**Your goal:** Exactly the lines from the line that has "Task: Click the medal icon beside 2018 Python" through the final line below are to be retyped, and the pictures are not.

Data items:

^^^^^^^^^^^^^^^^

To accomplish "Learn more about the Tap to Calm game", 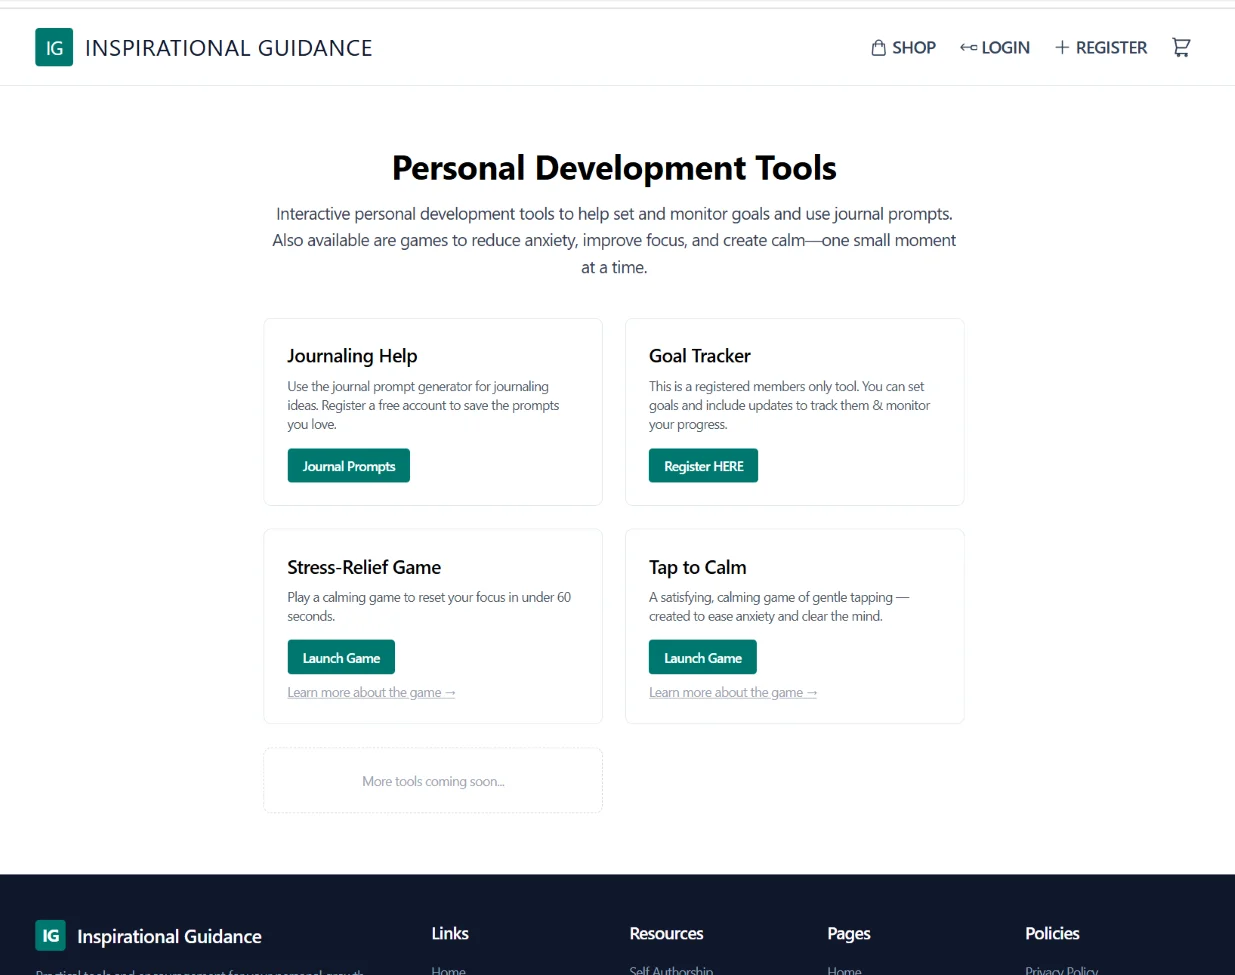I will (x=733, y=693).
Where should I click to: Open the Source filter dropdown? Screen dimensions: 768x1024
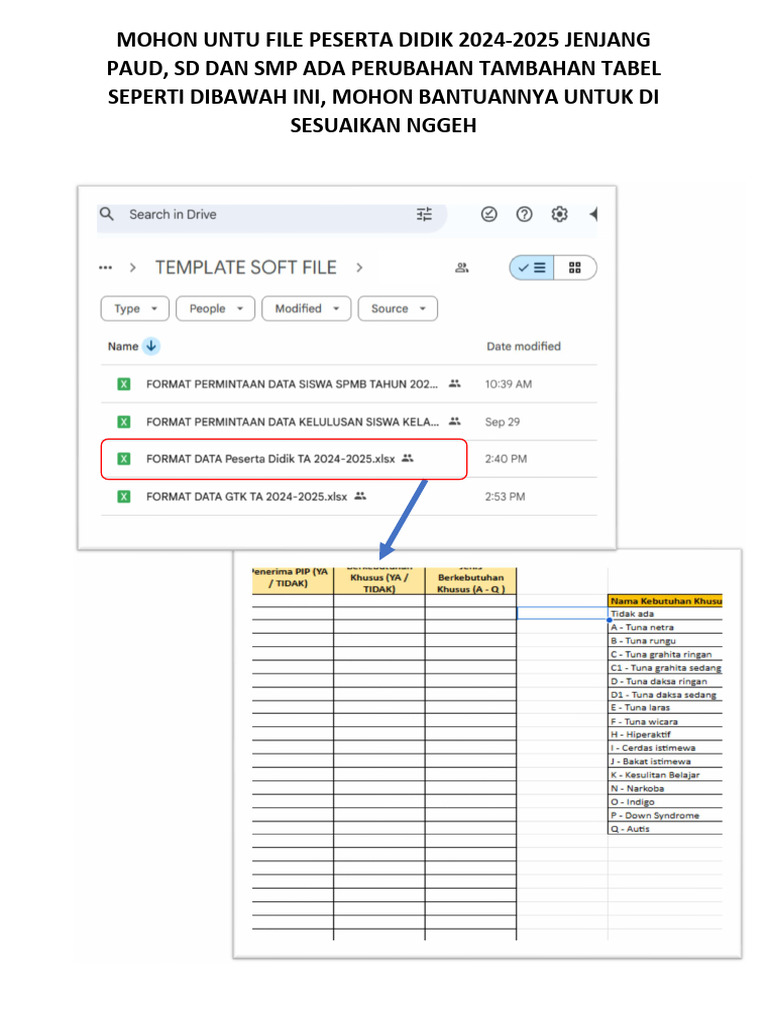coord(398,308)
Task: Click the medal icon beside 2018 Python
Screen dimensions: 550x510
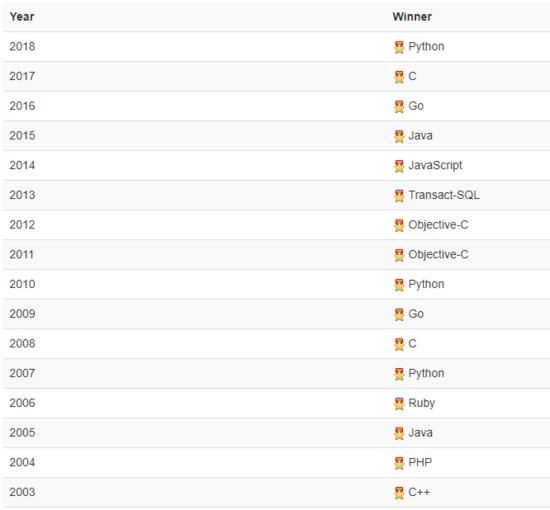Action: [x=399, y=47]
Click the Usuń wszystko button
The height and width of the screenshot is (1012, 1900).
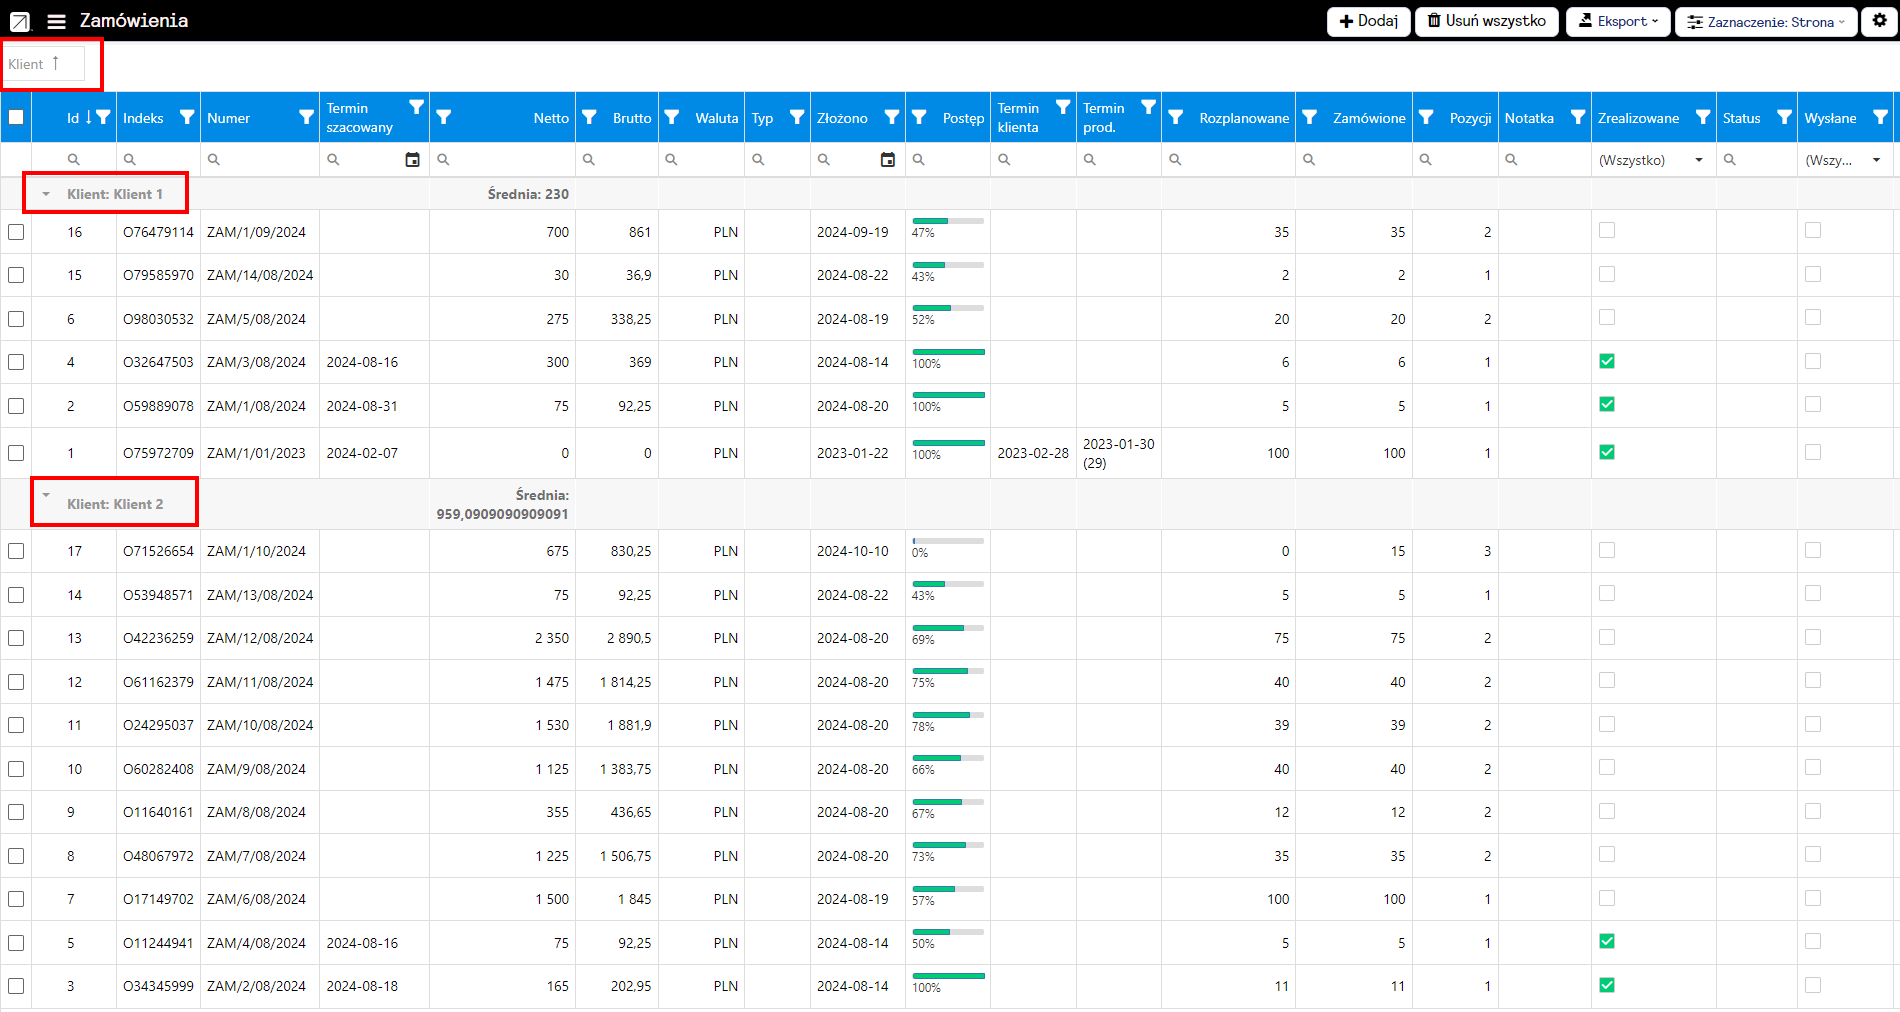(1486, 21)
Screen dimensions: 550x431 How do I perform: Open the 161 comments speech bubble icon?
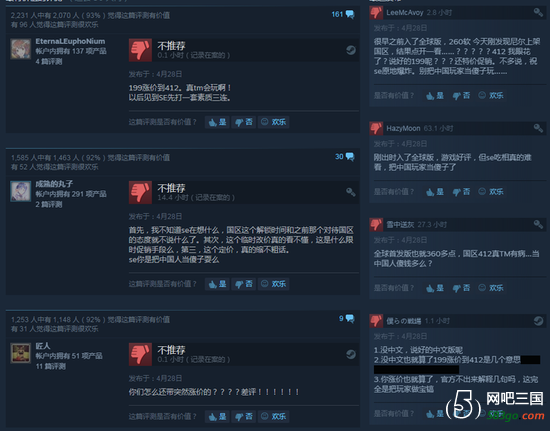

^^^^^^^^^^^^^^^^

**Answer section:**
Task: Click the medal icon beside 2018 Python
Screen dimensions: 550x510
Action: [x=399, y=47]
Click the Usuń wszystko button
The height and width of the screenshot is (1012, 1900).
(1486, 21)
Screen dimensions: 550x431 How do I perform: Open the 161 comments speech bubble icon?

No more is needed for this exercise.